• Recorded data:
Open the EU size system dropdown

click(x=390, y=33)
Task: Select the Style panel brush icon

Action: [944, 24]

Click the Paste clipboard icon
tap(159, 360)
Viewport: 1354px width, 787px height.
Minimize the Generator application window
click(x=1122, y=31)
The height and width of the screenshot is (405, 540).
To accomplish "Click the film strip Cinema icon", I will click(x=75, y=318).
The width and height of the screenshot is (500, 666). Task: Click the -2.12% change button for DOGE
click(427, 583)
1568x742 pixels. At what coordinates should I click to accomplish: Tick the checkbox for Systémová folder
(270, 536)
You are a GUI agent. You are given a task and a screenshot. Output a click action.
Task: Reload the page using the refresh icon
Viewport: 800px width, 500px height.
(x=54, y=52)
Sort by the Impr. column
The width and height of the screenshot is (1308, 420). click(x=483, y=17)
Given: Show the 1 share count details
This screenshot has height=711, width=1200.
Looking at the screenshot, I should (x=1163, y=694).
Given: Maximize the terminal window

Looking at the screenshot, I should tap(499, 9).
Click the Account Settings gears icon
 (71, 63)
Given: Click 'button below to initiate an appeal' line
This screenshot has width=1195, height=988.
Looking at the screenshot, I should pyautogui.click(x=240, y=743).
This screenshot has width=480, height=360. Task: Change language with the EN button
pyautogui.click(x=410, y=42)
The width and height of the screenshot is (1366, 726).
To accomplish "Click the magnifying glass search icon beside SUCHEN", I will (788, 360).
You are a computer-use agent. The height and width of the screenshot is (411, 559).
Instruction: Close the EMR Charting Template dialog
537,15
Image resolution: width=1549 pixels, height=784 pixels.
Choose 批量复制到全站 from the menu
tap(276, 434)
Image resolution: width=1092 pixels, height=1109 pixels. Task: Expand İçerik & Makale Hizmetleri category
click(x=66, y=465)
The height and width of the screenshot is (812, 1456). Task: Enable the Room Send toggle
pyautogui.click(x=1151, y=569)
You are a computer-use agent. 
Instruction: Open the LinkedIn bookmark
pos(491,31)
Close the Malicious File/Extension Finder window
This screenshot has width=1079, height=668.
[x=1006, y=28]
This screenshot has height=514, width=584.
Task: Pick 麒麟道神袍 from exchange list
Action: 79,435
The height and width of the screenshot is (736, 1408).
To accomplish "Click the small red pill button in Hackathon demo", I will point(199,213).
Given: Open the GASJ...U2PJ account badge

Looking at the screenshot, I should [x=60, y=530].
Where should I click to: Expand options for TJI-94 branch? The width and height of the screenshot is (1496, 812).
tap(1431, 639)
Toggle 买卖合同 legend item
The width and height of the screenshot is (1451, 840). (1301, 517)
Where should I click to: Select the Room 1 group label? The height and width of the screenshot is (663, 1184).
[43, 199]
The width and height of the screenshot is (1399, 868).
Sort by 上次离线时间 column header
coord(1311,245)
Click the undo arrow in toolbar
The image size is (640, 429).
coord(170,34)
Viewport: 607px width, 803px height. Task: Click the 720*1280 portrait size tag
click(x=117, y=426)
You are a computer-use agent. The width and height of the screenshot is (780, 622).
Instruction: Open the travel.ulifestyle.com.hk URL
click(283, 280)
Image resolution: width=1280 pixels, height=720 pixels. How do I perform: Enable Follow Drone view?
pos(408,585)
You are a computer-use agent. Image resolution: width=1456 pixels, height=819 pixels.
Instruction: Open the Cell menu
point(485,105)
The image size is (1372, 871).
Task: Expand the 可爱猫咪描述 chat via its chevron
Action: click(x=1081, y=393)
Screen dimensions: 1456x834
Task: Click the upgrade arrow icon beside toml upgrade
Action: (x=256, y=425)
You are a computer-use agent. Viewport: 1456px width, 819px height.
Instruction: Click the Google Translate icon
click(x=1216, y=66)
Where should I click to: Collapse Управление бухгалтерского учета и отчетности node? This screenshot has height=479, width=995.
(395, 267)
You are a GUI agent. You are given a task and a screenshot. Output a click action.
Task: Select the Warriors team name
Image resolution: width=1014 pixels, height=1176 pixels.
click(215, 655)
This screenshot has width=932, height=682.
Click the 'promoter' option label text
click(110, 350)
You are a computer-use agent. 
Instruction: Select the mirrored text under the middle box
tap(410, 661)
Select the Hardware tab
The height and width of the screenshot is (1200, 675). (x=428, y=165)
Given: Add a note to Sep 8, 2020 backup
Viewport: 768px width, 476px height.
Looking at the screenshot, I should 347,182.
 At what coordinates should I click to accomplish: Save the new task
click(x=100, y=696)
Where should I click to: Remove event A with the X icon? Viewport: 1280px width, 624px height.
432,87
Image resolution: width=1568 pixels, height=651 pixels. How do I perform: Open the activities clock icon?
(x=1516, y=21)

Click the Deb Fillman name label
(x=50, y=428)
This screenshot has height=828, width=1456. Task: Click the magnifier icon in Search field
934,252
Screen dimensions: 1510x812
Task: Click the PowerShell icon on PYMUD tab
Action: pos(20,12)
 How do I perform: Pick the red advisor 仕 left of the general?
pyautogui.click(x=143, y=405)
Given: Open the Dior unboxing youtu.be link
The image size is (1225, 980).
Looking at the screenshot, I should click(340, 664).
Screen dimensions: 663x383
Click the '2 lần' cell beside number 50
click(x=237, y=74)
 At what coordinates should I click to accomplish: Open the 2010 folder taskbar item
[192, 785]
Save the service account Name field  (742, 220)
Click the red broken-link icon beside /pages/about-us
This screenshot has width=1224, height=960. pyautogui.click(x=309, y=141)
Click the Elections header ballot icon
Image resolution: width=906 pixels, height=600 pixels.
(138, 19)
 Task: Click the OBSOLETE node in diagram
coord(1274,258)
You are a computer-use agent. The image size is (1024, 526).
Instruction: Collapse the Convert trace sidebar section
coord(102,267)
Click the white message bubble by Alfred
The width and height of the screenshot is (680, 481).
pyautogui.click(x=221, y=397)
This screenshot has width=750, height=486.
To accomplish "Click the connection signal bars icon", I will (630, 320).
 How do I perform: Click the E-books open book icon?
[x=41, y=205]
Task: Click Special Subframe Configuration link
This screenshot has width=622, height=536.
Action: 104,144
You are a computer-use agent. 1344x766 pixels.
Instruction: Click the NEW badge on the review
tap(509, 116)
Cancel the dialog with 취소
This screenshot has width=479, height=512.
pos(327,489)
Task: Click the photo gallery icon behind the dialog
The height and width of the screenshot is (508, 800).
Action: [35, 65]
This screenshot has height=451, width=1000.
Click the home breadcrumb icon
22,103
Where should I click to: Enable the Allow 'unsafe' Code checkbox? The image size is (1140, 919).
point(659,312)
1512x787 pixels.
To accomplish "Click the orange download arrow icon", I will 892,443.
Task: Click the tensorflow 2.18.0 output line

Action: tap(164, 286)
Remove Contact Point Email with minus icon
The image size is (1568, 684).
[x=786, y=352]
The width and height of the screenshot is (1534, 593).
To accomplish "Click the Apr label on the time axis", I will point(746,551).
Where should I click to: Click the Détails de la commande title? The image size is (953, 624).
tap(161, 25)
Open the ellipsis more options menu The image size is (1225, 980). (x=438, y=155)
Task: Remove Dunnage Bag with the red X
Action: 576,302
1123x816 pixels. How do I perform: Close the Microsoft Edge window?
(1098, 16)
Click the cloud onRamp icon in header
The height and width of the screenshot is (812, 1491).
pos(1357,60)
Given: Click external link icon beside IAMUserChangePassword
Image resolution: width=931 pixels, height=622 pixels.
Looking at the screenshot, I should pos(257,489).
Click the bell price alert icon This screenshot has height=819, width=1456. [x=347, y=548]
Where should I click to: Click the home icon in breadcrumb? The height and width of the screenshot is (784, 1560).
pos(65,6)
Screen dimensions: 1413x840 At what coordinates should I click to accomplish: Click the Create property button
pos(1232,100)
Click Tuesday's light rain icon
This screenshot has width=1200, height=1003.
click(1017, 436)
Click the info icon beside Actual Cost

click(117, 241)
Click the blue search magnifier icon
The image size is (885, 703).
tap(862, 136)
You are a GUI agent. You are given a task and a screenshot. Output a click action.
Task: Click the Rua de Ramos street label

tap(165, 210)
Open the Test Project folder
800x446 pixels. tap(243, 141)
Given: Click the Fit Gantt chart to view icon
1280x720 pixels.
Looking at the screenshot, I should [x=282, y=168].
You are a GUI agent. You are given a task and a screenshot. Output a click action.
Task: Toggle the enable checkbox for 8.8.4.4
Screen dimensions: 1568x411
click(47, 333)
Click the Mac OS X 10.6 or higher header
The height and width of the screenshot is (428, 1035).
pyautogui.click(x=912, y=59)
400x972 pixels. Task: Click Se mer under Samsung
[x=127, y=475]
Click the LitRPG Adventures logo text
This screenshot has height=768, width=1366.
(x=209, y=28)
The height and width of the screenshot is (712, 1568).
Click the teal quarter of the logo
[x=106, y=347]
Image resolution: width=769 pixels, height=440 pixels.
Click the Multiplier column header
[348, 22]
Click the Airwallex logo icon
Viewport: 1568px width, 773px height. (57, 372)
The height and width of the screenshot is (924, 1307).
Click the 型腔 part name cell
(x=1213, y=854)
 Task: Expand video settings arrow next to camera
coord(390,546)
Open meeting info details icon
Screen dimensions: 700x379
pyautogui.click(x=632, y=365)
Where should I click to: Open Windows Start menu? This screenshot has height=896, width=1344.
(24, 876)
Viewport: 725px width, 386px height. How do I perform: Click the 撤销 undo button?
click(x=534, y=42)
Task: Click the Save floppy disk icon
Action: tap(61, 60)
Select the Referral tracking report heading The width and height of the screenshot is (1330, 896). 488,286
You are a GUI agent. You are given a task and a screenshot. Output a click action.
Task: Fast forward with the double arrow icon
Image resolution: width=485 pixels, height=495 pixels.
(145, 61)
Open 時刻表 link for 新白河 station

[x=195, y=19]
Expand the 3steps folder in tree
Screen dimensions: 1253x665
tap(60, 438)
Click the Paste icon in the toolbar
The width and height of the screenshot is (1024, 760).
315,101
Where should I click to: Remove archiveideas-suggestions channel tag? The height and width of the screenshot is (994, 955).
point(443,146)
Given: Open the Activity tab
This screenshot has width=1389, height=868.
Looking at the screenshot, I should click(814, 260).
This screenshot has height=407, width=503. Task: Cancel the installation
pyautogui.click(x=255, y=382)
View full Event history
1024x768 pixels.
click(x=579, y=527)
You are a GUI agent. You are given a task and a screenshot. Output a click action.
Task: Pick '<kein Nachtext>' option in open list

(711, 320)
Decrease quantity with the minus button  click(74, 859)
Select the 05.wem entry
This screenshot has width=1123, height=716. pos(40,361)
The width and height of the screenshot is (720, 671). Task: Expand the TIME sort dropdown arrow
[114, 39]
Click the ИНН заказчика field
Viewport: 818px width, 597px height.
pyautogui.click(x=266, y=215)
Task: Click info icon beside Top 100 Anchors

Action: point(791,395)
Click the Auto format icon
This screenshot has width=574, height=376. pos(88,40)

• Instructions for the task: Copy out the material from the line with "Where should I click to: Select" up to and including the line with "pos(408,585)", unchanged.

• The reply:
Where should I click to: Select the Room 1 group label? The height and width of the screenshot is (663, 1184).
[43, 199]
The width and height of the screenshot is (1399, 868).
Sort by 上次离线时间 column header
coord(1311,245)
Click the undo arrow in toolbar
The image size is (640, 429).
coord(170,34)
Viewport: 607px width, 803px height. Task: Click the 720*1280 portrait size tag
click(x=117, y=426)
You are a computer-use agent. The width and height of the screenshot is (780, 622).
Instruction: Open the travel.ulifestyle.com.hk URL
click(283, 280)
Image resolution: width=1280 pixels, height=720 pixels. How do I perform: Enable Follow Drone view?
pos(408,585)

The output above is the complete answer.